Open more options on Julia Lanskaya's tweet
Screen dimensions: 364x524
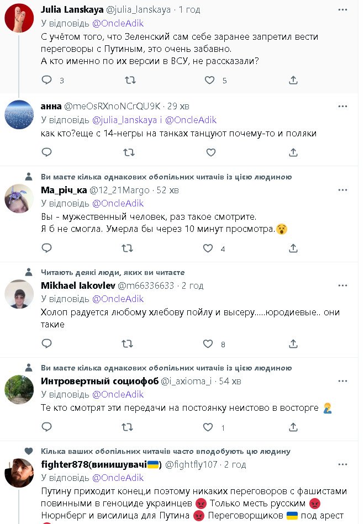click(x=344, y=10)
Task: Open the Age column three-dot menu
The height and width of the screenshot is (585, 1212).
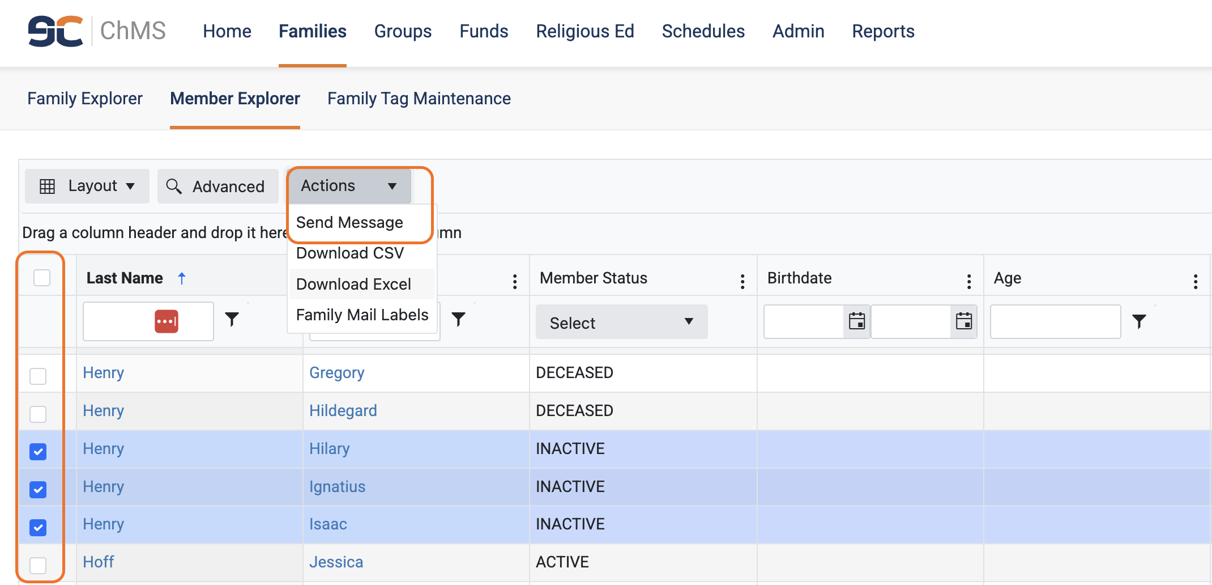Action: [x=1195, y=281]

--

_Prompt_. Rewrite all of the data above, replacing "Open" with "Show" and leaving everything else unchanged. Omit the pictures from your version.

_Exercise response_.
Show more options on Julia Lanskaya's tweet
Screen dimensions: 364x524
click(x=344, y=10)
Task: Show the Age column three-dot menu
The height and width of the screenshot is (585, 1212).
Action: [x=1195, y=281]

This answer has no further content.